# Can mice eat dandelions? the leaves and the flowers?



## freekygeeky (May 25, 2007)

We have LOADS aroudn where i live, so i just wondered.
As a kid i used to feed them to my guinea (sp) pigs, but i dont know if i was supoosed to!! i was only tiny.


----------



## Shell195 (May 31, 2007)

Our Guinea pigs love dandy`s and we give a small amount to the rabbits and birds(it can turn the rabbits urine red) Im not sure about mice but would imagine if they are used to greens a small amount wouldnt hurt. Loads of mice people on here so someone will tell you the correct info Im sure


----------



## Mischievous_Mark (Mar 16, 2008)

you can buy dandelion stick things in pets at home so i cant see why not...
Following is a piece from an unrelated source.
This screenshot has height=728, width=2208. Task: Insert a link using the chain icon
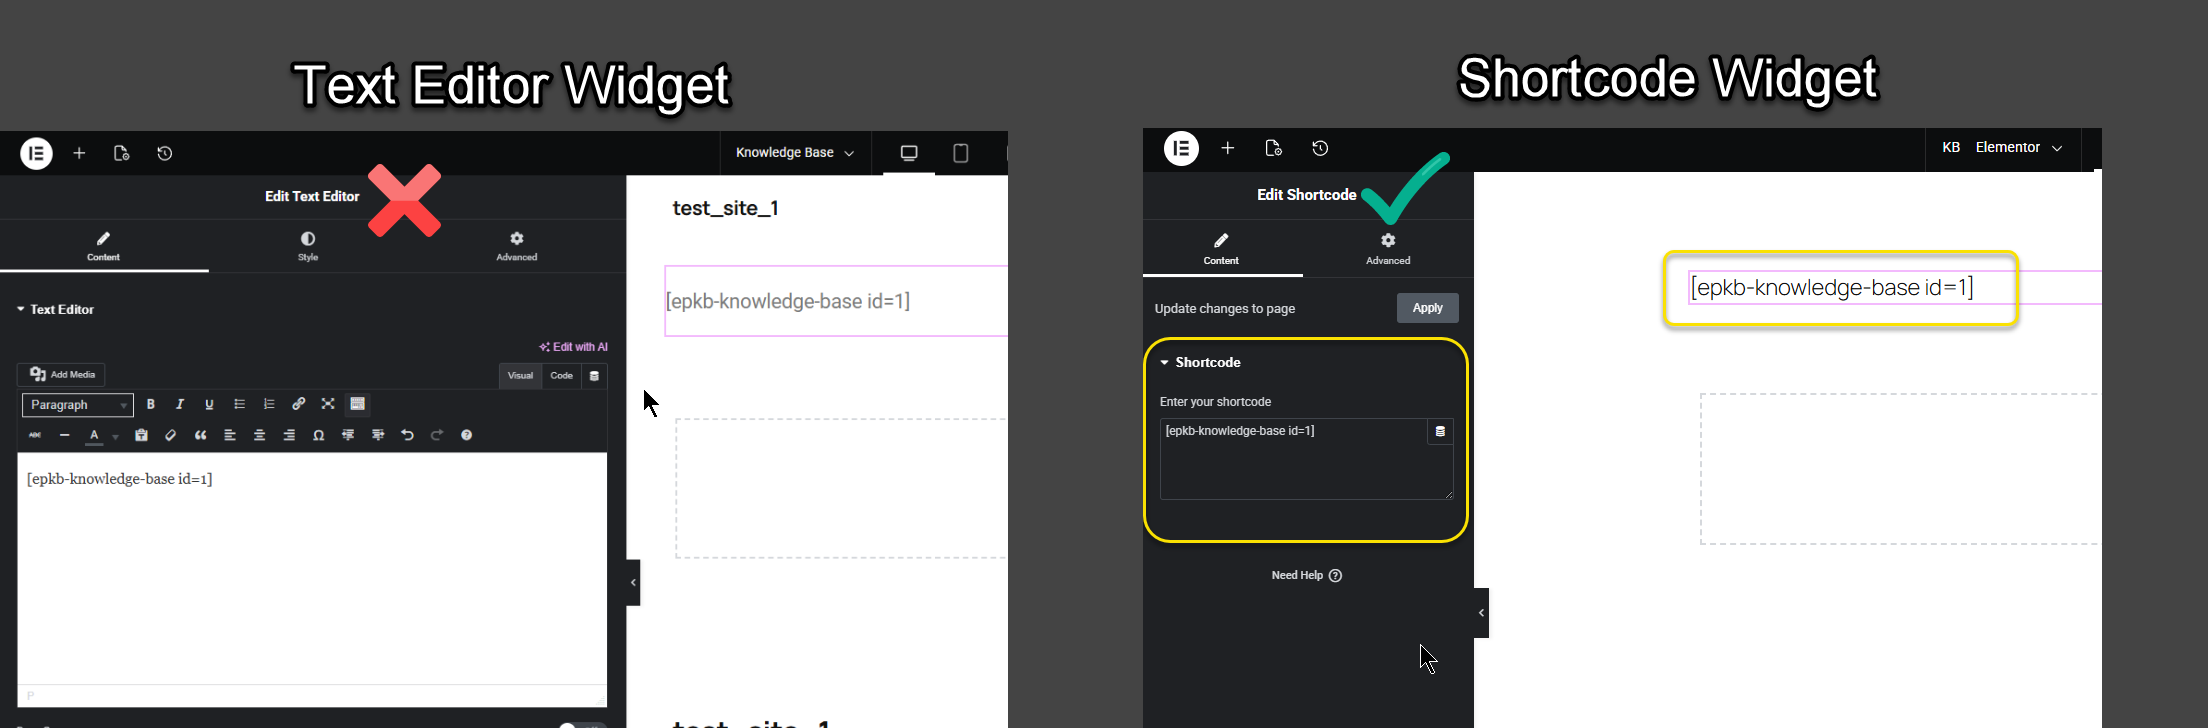(298, 404)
http://www.petsathome.com/find/keyword-is-dandelion/product-is-13960


----------



## LoveForLizards (Apr 20, 2008)

The leaves are fine for mice (and rats) but only feed a couple of big leaves a week per mouse as they contain alot of calcium (same goes for guinea pigs, rabbits and rats..only feed a couple per week, once a week). : victory:
Be warned though, they are quite bitter (nice in a salad though, tasted them the other day !!) so most will take them to their nest box and leave them to dry out and nest with them Lol.


----------



## sizedoesn'tmatter (Jan 24, 2009)

Dandelions are great food for all sorts of animals but you do need to make sure they are from somewhere that would not have been sprayed with pesticides or herbicides...Also you should not use anything that is too close to a road else it will be poisoned by the exhaust fumes...Happy harvesting :2thumb:


----------



## Shell195 (May 31, 2007)

Ours are picked from the meadow garden and when we pick grass for the Guineas we always throw a handful in with it. We keep our guineas in large colonies in aviaries My Uro adores the flowers


----------



## LoveForLizards (Apr 20, 2008)

My GP refuses to eat grass clippings in his cage, he has to pick weeds/grass himself fresh from the garden. :lol2:


----------



## feorag (Jul 31, 2007)

I've read that the new fresh baby leaves are best for rodents, rather than the huge big ones, which can be bitter for them.


----------



## freekygeeky (May 25, 2007)

thank you everyone!!!


----------